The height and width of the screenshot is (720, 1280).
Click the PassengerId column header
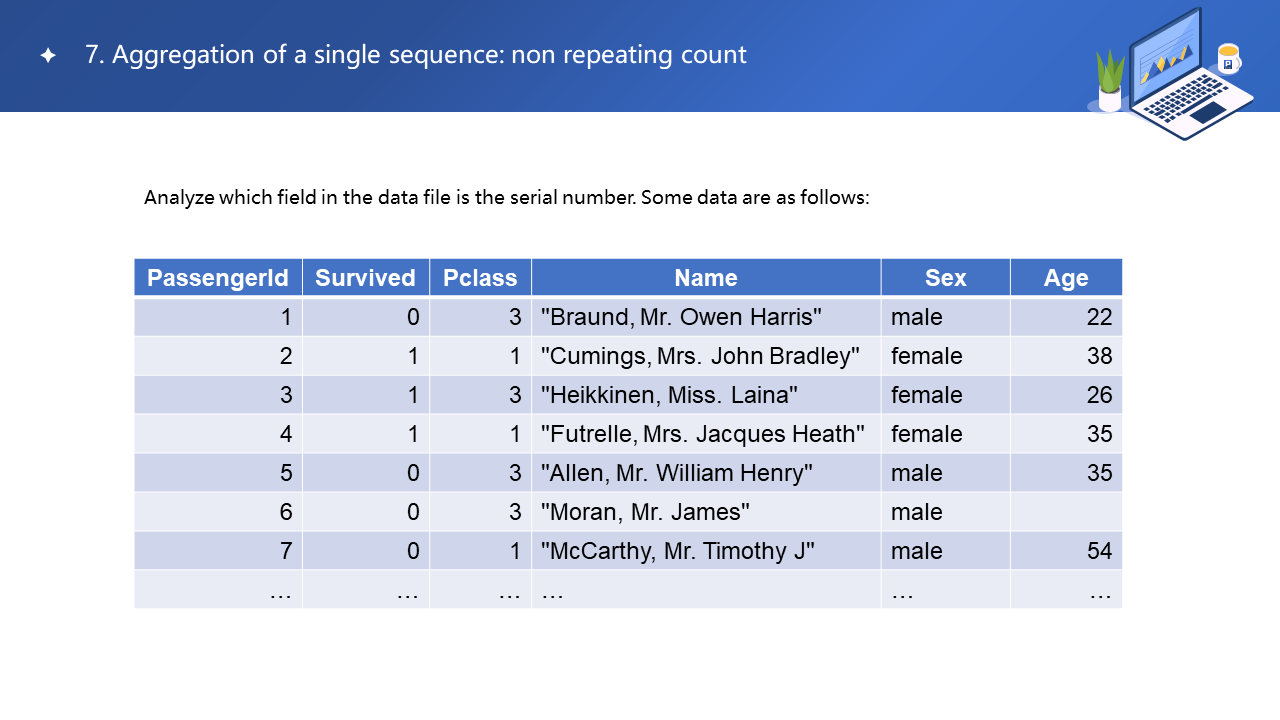click(218, 278)
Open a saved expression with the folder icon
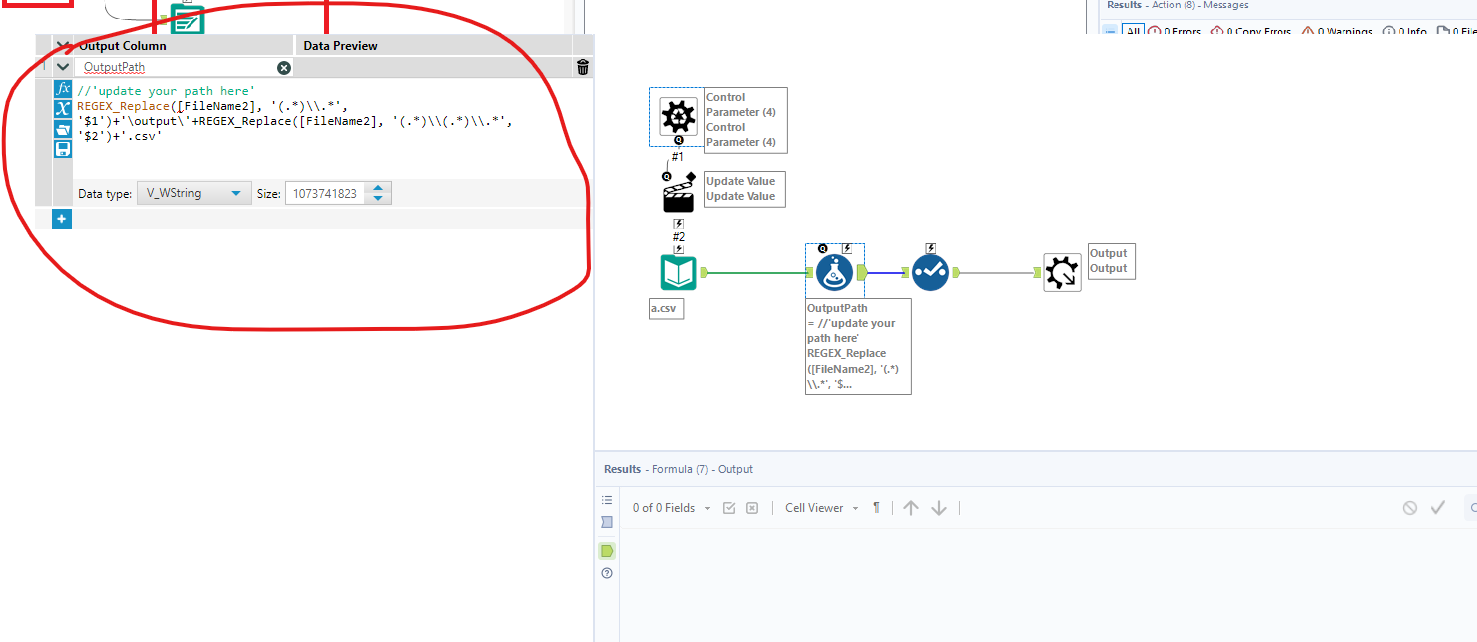 [62, 130]
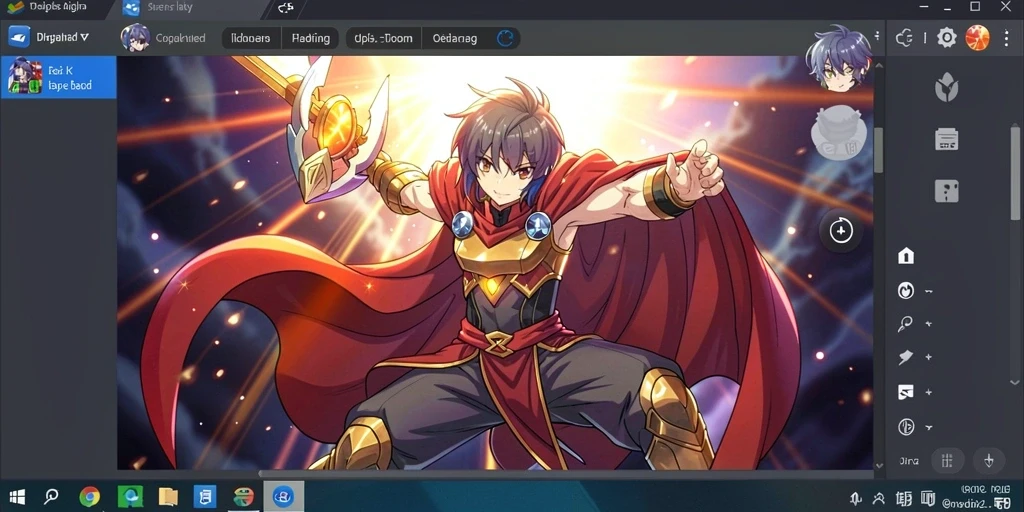
Task: Open the settings gear icon
Action: 946,38
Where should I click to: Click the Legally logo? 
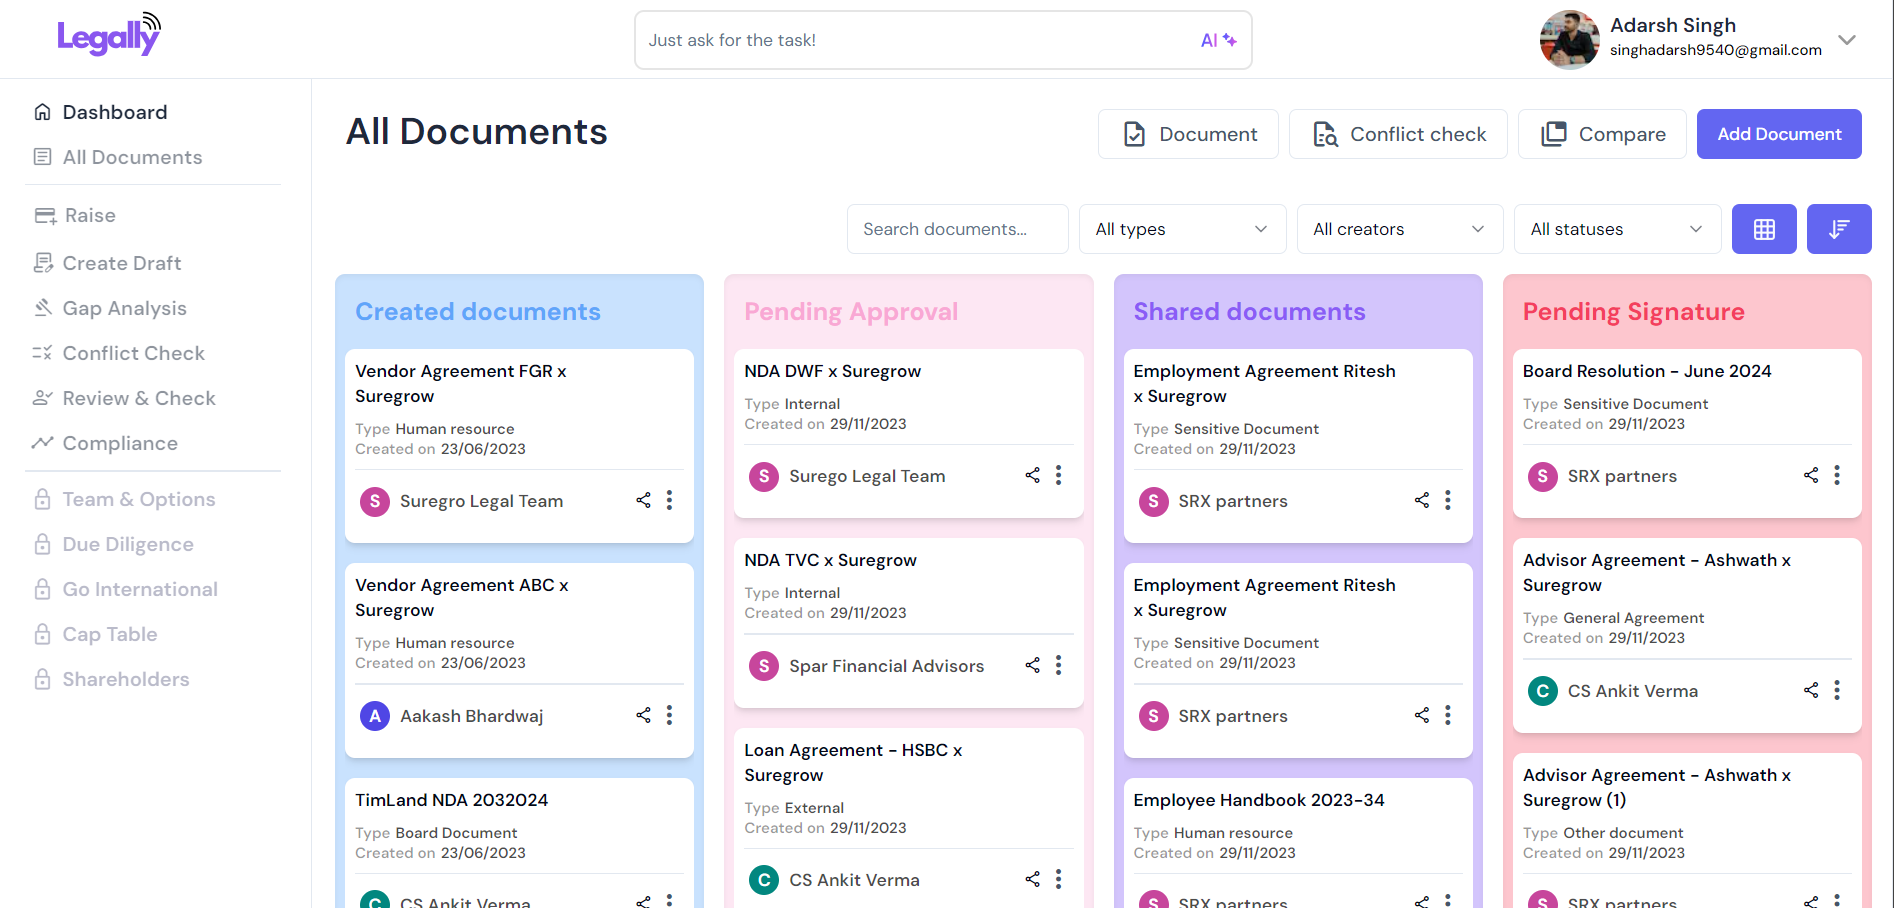point(109,36)
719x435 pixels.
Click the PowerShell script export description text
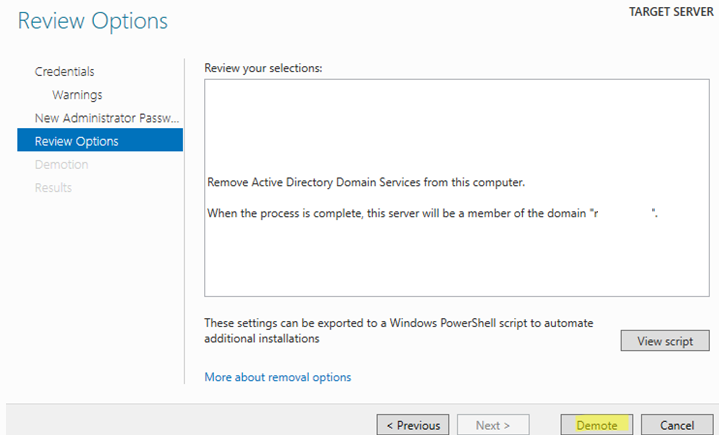point(398,330)
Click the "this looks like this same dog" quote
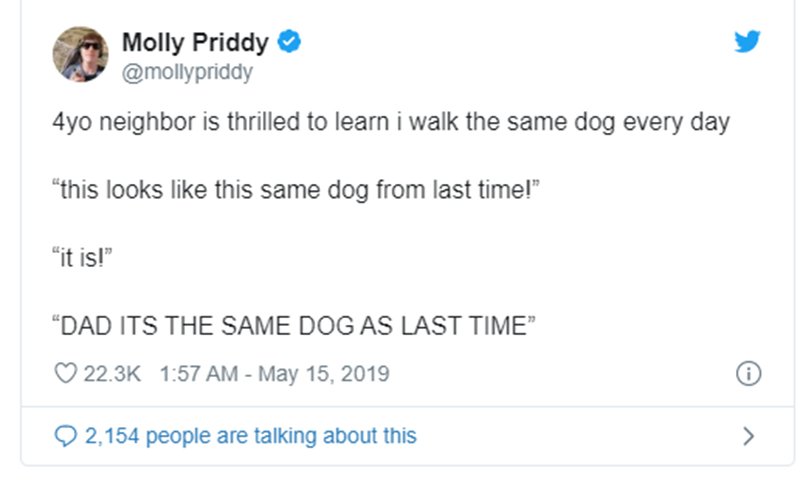800x502 pixels. tap(296, 190)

────────

**The task**. In the entries above, find the line containing "Click the PassengerId column header", then please retype it and every line after it through the last, exactly as written, omitting pictures.

**Result of this exercise**.
Click the PassengerId column header
click(218, 278)
Open a saved expression with the folder icon
 [62, 130]
Task: Open the settings gear icon
Action: 946,38
Where should I click to: Click the Legally logo? 
point(109,36)
719x435 pixels.
Click the PowerShell script export description text
point(398,330)
Click the "this looks like this same dog" quote
800x502 pixels. tap(296, 190)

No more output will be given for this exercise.